On depression, retirement, and the importance of having friends

On depression, retirement, and the importance of having friends


Considering retirement? We all dream of the day we can kick our feet up and start having fun instead of being a slave to the timeclock. But new research suggests that many men and women make the decision to retire for the wrong reason: because they're depressed.


On depression, retirement, and the importance of having friends

Of course I'm sure it's rarely a conscious influence, but experts say that 1 in 10 working adults will experience depression in any given year and that adults who have symptoms of depression are more likely to retire earlier. The study included 3,000 adults from Finland, where (in theory) depression should have a lesser effect than here in the States due to a better post-retirement "safety net" provided by the Finnish government. I guess it makes sense that unhappy people are less motivated to continue working, but it's sad that a negative state of mind can influence such a major decision in somebody's life.

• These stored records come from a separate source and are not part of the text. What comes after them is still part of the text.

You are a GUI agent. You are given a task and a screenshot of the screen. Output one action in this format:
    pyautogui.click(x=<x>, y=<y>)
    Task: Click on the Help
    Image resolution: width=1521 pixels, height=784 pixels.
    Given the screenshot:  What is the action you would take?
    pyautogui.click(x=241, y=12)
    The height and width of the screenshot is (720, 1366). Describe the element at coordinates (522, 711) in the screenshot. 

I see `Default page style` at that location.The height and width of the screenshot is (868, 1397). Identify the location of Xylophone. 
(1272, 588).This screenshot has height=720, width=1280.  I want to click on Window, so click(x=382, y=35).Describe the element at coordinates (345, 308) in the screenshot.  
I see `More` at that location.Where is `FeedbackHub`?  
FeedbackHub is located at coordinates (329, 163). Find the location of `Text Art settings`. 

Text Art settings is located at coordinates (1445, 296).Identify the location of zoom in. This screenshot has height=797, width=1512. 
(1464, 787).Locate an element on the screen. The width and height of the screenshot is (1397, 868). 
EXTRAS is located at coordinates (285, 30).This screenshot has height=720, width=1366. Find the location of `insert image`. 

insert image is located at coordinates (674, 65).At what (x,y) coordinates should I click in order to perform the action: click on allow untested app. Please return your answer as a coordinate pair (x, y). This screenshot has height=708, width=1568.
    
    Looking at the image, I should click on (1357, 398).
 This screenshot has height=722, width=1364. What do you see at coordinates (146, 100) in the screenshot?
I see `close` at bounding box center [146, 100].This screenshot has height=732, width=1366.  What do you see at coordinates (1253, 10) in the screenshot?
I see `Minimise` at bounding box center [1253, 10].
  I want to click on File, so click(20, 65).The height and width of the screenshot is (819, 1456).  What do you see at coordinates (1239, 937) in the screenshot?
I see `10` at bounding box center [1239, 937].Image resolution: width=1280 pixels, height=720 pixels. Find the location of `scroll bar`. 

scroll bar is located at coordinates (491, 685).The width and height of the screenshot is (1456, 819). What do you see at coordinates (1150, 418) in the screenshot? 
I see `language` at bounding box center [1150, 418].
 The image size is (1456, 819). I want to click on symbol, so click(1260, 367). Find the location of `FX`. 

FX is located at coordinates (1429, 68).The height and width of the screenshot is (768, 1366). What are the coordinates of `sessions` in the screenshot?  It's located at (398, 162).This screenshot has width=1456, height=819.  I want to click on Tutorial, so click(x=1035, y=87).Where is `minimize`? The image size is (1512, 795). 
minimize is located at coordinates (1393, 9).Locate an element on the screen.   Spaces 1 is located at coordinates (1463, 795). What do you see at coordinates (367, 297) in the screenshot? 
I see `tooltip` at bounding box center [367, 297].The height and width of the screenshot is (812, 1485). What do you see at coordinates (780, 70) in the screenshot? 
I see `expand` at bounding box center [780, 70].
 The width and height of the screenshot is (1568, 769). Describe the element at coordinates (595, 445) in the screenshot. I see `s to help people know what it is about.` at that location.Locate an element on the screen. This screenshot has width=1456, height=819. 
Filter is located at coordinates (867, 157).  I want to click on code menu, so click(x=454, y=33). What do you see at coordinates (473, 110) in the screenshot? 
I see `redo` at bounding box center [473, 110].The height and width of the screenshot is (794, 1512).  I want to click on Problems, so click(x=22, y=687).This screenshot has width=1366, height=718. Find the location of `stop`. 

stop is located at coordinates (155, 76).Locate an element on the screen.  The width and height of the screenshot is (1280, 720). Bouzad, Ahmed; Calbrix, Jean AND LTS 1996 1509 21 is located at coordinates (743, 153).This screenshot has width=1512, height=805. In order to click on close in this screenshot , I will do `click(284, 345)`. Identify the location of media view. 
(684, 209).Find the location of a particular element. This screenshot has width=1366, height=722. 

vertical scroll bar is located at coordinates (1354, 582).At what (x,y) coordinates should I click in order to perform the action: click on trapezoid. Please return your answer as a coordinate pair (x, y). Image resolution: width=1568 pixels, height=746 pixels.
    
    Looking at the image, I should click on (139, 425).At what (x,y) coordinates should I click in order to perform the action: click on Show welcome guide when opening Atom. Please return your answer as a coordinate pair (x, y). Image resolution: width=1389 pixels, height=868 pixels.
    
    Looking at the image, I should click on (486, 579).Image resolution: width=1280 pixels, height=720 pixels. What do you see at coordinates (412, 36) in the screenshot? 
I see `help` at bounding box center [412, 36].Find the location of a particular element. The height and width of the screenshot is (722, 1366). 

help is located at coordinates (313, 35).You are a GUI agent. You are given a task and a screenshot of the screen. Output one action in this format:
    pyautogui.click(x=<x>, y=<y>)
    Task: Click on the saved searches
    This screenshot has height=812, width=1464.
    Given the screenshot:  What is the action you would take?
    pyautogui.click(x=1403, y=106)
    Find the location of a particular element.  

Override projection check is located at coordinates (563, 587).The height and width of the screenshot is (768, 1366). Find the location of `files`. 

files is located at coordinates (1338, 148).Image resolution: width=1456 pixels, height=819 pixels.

So if so many people suffer from depression, if it's such a common occurrence, what are we doing wrong? What can be done to avoid it?


Here's a great article that, among other things, focuses on the importance of relationships in a person's life to stay emotionally healthy. Often as adults we lose track of friendships because we grow apart, or get too busy, or because of any other number of factors. As friendships slip away it's often such a slow and quiet process it goes unnoticed, until you realize you're unhappy and have nobody to vent and express yourself to. Even if you're in a happy relationship with someone it's unhealthy to assume they can fulfill absolutely all of your emotional needs.


Avoiding the trap of depression that so many adults fall into during their careers and working years is about many things, but finding and doing something you love combined with surrounding yourself with people you love is a solid start to a positive and stable emotional state -- and a happy and well-timed retirement.